Exercise.
The word "computer" marks the lines you need; copy each of them from the data.

'''

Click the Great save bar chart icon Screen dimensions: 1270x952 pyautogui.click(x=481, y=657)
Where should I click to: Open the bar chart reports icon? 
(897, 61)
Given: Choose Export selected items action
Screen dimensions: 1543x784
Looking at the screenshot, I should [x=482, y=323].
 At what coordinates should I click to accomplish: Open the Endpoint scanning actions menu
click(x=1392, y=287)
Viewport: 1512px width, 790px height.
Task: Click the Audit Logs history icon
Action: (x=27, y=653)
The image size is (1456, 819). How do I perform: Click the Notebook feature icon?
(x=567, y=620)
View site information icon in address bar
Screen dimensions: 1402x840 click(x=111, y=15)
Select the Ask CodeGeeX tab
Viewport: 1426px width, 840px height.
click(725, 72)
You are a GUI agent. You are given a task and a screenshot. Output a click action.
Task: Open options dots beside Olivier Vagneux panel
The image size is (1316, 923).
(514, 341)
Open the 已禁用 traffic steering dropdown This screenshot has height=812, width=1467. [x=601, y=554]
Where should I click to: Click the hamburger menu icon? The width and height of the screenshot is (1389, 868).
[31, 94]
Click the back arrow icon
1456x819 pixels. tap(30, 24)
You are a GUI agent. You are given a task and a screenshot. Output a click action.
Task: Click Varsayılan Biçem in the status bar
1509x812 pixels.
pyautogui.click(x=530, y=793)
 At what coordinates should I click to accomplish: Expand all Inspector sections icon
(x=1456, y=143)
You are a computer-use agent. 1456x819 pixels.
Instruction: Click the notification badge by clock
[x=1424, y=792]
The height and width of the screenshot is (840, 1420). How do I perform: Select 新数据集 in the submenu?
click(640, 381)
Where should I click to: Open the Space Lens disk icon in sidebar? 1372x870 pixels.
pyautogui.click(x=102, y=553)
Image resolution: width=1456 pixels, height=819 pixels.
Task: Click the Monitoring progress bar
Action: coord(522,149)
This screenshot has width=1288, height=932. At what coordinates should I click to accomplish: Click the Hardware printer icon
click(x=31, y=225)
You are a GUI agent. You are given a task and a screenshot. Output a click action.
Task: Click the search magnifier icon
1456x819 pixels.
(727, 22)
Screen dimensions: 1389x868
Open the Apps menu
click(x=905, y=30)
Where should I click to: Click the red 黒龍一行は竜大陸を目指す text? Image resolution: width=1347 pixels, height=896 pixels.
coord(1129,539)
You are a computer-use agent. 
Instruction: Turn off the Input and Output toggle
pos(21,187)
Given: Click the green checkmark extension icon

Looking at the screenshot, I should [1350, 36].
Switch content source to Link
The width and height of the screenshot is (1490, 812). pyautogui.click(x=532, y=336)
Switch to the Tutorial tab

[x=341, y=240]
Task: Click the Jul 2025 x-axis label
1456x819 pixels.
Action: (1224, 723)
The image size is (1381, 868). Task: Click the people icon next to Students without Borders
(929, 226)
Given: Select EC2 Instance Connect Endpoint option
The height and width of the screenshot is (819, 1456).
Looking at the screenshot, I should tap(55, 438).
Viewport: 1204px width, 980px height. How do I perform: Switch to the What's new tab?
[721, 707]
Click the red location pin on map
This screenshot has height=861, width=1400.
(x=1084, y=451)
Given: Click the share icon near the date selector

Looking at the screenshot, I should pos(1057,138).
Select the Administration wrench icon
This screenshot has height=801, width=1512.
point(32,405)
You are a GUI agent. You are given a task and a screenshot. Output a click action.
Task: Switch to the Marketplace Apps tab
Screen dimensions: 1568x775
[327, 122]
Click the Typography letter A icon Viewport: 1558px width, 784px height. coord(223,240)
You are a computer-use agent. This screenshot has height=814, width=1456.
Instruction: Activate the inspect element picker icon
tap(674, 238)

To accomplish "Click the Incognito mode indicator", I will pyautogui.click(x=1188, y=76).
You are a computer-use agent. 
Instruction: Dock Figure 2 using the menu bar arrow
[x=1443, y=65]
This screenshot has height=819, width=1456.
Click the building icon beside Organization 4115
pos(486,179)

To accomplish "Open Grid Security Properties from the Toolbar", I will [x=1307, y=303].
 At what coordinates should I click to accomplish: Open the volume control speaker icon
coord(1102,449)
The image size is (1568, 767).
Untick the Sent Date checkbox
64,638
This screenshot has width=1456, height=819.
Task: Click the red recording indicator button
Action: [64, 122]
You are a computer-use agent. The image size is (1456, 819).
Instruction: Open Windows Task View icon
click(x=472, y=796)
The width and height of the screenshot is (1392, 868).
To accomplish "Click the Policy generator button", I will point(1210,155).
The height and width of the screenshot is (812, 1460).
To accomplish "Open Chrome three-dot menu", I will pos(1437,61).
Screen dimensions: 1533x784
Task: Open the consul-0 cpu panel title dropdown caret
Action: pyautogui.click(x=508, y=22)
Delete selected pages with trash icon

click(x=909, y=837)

'''

Written response.
You are a computer-use agent. 1456x819 pixels.
You are a computer-use agent. 
You are a computer-use agent. This screenshot has height=814, width=1456.
You are a computer-use agent. 
You are a computer-use agent. The image size is (1456, 819).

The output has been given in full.